STATED PROBLEM A
Check each statement against the forum post about jobs hanging at launch. Answer yes or no, and quote the words from the post that decide it.
(i) The jobs started hanging after an update to version 5.0.6.
(ii) The IT group identified the cause of the problem.
(iii) The job named in the event log was a Heterogeneous Refinement job.
STATED PROBLEM B
Reproduce the stretch of the forum post about jobs hanging at launch from "Since updating to" through "for your help.".
STATED PROBLEM C
Answer these questions from the forum post about jobs hanging at launch.
(i) Which two errors are named for the jobs stuck in a launch state?
(ii) How many status update request retries does the event log report?
(iii) What code did the command fail with?

SOURCE DOCUMENT
>>>>

Jobs sporadically hanging at launch after update to 5.0.6

Since updating to version 5.0.6 on our cluster we have started to have some jobs hang at launch.

The jobs fail, but are stuck in a launch state with a slurm_load_jobs error and ServerSelectionTimeoutError.

Our IT group hasn’t been able to identify a problem.

Thank you for your help.

Event Log Error:

[2026-06-18 14:52:15.15] [CPU: 637.5 MB]Cluster job status update for Job P94-J323 (Heterogeneous Refinement) failed (41 status update request retries): 'squeue -j

10006470': Command failed (code 1)

<<<<

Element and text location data
>>>>

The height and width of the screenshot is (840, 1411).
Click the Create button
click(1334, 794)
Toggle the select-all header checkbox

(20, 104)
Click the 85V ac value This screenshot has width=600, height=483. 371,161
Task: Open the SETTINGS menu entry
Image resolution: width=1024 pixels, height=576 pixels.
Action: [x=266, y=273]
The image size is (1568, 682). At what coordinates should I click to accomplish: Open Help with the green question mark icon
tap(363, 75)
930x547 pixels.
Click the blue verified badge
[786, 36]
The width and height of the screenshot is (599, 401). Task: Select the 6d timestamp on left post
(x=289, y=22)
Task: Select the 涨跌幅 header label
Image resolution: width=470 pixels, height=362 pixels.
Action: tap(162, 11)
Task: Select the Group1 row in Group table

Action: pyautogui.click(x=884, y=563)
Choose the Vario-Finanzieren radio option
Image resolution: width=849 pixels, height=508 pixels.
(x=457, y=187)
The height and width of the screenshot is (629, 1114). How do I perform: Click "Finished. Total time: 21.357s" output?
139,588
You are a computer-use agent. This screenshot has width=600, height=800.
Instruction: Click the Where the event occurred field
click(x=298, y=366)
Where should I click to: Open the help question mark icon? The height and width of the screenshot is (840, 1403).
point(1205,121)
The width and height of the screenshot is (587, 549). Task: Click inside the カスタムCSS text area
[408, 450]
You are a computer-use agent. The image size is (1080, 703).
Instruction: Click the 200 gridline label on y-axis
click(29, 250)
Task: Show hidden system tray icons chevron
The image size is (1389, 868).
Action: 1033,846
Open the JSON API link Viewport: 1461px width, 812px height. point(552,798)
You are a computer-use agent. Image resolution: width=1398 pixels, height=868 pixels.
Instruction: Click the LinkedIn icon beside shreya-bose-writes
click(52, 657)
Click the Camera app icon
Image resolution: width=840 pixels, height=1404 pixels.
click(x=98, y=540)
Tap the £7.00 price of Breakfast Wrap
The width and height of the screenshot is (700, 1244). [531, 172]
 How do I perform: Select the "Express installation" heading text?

<<<<

FINAL RESULT A
(i) Yes: "Since updating to version 5.0.6 on our cluster we have started to have some jobs hang at launch."
(ii) No: "Our IT group hasn’t been able to identify a problem."
(iii) Yes: "Job P94-J323 (Heterogeneous Refinement)"

FINAL RESULT B
Since updating to version 5.0.6 on our cluster we have started to have some jobs hang at launch.

The jobs fail, but are stuck in a launch state with a slurm_load_jobs error and ServerSelectionTimeoutError.

Our IT group hasn’t been able to identify a problem.

Thank you for your help.

FINAL RESULT C
(i) A slurm_load_jobs error and ServerSelectionTimeoutError
(ii) 41
(iii) Code 1